Increasing corporatization of healthcare industry for a number of reasons along with synchronization in increasing awareness brings the healthcare service providers under pressure from multiple fronts. The safety and quality problems in healthcare system continue because it relies on outmoded systems of work. Risk management perform its function apparently, in a system that is not fully integrated into the structure of the organisation, hence the changes be episodic and unit or incidents focused and not sustained and organization wise. Promoting and understanding patient
safety to develop a reporting tool is an important step to create a culture in which adverse event reporting is encouraged and rewarded by all the staff members. Managing adverse events is the primary focus of risk managers.
The Joint Commission on Accreditation of Healthcare Organization (JCAHO), is an independent organization that evaluates and accredits healthcare organizations and healthcare programs throughout the US. These standards focus on critical areas related to
(1) providing leadership,
(2) improving organizational performance, and
(3) information management and patient rights, training and education.
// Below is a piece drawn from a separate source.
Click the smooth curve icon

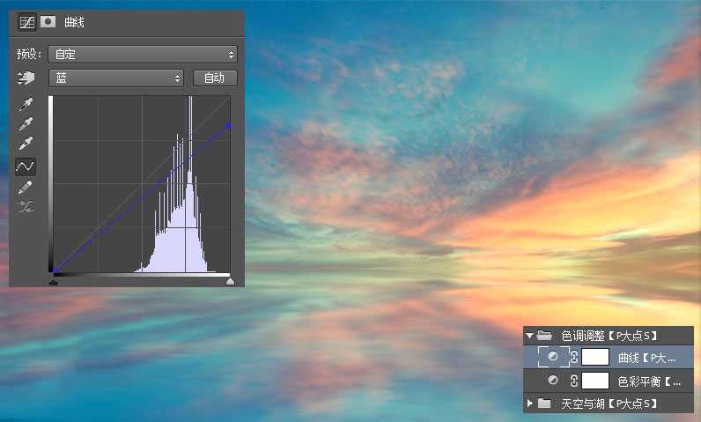pyautogui.click(x=26, y=207)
The JCAHO standard is typically not the driving motivator for risk management activities but is to provide a good template for beginning to create a culture of safety. Other agencies involved in making determinations about health risks are:-the Department of Health and Human Services (DHHS), Public Health Service (PHS) agencies: including the Food and Drug Administration (FDA); the National Institutes of Health (NIH); the Centres for Disease Control (CDC), the Alcohol, Drug Abuse, and Mental Health Administration (ADAMHA); the Agency for Health Care Policy and Research (AHCPR); and certain divisions of the Office of the Assistant Secretary for Health. Other federal agencies conducting risk assessments, includes the Environmental Protection Agency (EPA), the Occupational Safety and Health Administration (OSHA), the Consumer Product Safety Commission (CPSC), the Department of Transportation (DOT), the Mine Safety and Health Administration (MSHA), and the U.S. Department of Agriculture (USDA). Risk assessment is a major activity of the government’s health and regulatory agencies and is developed by state and local governments.
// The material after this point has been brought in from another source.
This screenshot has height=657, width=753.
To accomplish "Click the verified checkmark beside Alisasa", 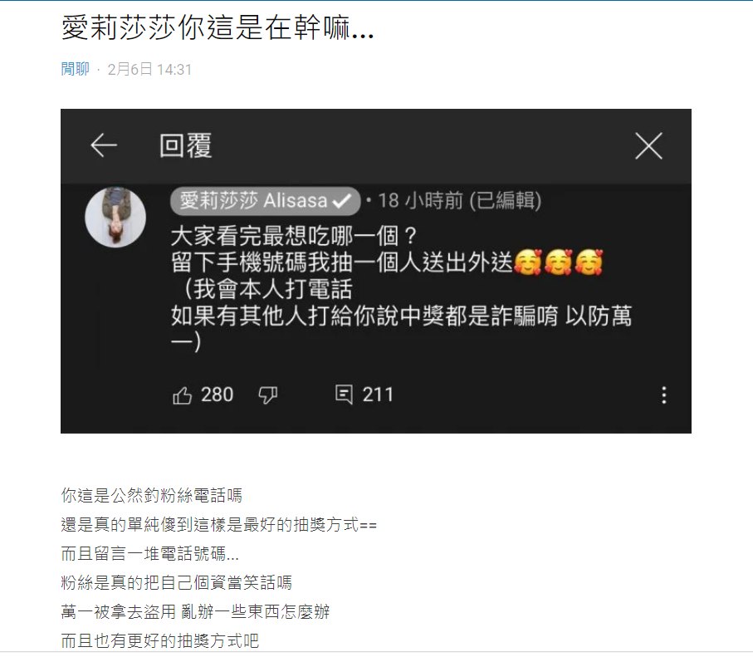I will click(342, 201).
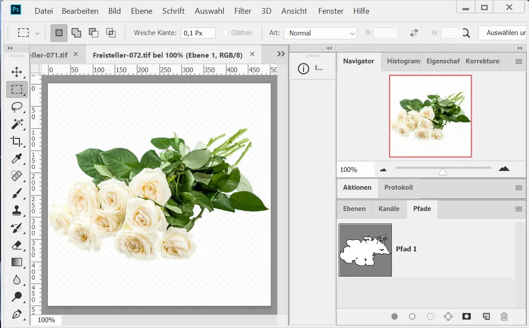The height and width of the screenshot is (328, 529).
Task: Switch to the Ebenen tab
Action: 354,209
Primary concern of risk management programs since they were first used in hospitals is the prompt identification of injuries and accidents to patients, visitors and staff. Thus the institutions approach the potential problems and correct their cause before they can occur. Prompt identification can be accomplished by:
- Incident reporting
- Occurrence reporting
- Occurrence screening
Risk management process sounds harsh and leads to the conclusion that the healthcare industry is adopting a business like , bottom-line approach without humane consideration of aspects of providing care to people in need. This perception is not accurate. Risk management by healthcare institution becomes an integral tool of effective management. Effective risk management strategy is
not judged in terms of the provider’s money it saves, which is certainly a legitimate and important goal, but is judged against the fundamentals objective of contributing to quality of services. At the end of the day, protecting patients, staff, and organization from risk is the ultimate goal in healthcare.